Avec notre envoyée spéciale à Strasbourg, Anastasia Becchio
José Bové sort de l'hémicycle en fulminant. L'élu vert compte parmi les eurodéputés minoritaires qui ont voté contre le texte limitant dans la durée le renouvellement de la licence de l'herbicide. Pour lui, il est indécent d'accepter que le glyphosate soit vendu cinq ans de plus. « Une fois de plus, le Parlement n'a pas voulu assumer sa responsabilité », grince-t-il.
Michèle Rivasi, elle, a voté pour. L'eurodéputée du groupe des Verts aurait préféré un délai plus court, trois ans, pour l'élimination du glyphosate, mais ce qui compte c'est le signal envoyé aux gouvernements, estime-t-elle : « C'est un message pour dire aux Etats : ne votez pas un renouvellement, votez une interdiction. S'il faut prendre trois ou cinq ans pour arrêter l'utilisation du glyphosate, c'est déjà une victoire par rapport à ce qui se faisait avant. »

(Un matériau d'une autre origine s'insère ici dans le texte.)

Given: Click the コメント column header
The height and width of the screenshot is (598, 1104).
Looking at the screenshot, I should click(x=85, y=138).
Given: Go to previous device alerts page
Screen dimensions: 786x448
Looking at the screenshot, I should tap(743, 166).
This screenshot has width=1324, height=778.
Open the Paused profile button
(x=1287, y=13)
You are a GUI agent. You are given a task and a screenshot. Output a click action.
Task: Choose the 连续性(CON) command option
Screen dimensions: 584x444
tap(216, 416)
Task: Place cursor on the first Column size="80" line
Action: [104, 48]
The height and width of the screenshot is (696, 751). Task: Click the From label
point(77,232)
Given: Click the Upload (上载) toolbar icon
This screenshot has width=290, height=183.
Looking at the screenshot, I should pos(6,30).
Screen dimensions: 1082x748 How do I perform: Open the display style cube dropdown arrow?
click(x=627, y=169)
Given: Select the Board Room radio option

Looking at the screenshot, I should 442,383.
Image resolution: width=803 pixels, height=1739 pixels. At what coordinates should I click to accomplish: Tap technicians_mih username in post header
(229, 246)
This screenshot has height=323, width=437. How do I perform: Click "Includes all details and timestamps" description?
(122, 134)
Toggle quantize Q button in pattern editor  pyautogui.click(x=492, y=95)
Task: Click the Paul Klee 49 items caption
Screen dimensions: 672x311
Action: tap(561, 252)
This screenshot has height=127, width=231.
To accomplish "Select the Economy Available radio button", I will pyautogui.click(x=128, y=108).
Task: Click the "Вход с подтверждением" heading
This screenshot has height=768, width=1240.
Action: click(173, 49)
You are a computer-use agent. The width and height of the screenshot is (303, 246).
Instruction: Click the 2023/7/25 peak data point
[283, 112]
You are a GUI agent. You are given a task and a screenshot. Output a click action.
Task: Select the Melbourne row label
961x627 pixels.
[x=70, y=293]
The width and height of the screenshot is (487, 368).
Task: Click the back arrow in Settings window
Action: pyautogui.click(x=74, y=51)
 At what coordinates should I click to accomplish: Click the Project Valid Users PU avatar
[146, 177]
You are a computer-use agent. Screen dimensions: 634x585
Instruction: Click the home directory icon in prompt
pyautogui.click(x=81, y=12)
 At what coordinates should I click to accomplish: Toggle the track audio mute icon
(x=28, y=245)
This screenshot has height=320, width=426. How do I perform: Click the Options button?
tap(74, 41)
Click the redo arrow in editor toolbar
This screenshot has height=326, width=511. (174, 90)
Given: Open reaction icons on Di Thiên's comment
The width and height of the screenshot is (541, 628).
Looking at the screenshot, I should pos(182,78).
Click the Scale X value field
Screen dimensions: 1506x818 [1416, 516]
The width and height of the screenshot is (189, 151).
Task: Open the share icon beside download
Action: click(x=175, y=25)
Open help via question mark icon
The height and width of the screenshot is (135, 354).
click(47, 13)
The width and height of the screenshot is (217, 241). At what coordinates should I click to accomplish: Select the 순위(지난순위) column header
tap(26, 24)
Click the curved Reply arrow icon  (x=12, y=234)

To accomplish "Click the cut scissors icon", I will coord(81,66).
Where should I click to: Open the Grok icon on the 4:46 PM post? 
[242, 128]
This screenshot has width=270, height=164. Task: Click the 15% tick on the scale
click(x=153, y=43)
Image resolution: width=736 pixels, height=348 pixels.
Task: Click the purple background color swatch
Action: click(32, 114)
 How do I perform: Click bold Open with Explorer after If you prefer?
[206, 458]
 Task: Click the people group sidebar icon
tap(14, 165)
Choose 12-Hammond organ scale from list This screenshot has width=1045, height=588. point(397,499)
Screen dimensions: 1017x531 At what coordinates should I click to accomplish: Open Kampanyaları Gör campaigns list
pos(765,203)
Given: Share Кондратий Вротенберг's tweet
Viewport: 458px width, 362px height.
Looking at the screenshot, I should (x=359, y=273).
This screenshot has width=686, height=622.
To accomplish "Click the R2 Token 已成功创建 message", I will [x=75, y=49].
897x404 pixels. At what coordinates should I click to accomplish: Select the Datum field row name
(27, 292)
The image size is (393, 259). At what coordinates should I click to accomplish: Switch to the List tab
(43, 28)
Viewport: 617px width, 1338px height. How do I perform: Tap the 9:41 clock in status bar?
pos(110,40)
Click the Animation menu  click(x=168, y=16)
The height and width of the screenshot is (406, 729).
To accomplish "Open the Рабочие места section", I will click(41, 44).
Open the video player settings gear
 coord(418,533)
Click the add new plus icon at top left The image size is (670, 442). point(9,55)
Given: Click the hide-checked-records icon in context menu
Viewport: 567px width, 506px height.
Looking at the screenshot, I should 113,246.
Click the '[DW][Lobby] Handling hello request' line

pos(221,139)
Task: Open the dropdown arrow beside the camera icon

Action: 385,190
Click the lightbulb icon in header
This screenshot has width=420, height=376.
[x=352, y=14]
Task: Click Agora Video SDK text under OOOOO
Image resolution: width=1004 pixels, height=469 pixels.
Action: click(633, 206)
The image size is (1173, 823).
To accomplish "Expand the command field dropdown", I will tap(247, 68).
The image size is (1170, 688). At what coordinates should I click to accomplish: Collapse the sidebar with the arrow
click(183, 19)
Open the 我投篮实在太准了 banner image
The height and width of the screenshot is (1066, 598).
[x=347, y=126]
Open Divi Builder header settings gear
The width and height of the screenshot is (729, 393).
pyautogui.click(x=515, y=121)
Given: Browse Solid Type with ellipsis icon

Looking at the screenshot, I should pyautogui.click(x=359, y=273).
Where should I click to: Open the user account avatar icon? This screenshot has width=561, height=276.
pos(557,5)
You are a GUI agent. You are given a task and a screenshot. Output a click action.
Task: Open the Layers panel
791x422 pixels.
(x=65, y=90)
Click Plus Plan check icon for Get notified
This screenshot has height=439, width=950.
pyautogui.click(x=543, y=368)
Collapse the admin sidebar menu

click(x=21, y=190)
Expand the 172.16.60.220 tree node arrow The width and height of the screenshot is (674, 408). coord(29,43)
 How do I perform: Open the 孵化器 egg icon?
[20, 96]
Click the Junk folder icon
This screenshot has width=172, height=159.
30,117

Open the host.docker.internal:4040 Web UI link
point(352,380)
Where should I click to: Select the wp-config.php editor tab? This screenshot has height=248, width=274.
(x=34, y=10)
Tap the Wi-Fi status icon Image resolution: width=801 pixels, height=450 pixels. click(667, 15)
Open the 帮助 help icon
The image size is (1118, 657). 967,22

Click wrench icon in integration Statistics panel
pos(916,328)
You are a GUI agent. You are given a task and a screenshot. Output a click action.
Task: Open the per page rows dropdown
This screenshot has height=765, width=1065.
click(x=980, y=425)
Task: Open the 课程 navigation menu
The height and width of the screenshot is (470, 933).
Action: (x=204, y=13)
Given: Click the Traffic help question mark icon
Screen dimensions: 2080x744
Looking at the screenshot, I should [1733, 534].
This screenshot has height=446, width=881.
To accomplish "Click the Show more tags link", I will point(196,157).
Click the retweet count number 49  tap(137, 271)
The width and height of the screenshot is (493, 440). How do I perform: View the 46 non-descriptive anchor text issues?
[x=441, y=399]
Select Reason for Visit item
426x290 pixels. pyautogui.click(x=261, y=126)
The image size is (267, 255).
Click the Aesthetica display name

La Commission européenne voulait proposer aux Etats de se prononcer sur une extension de l'autorisation du glyphosate pendant dix ans. Après le vote à Strasbourg, elle réduit ce délai de trois à cinq ans. Pas question toutefois de parler d'interdiction. La Commission européenne essaye de sauver sa peau, juge l'eurodéputé vert Yannick Jadot. « Quand on est face à une molécule cancérogène, on ne rajoute pas cinq ou sept ans pour, à ce moment-là, repenser un processus de renouvellement ; on interdit cette molécule. On sait que le gouvernement allemand veut d'abord défendre Bayer et Monsanto, mais ce n'est pas la santé de nos concitoyens », dénonce-t-il.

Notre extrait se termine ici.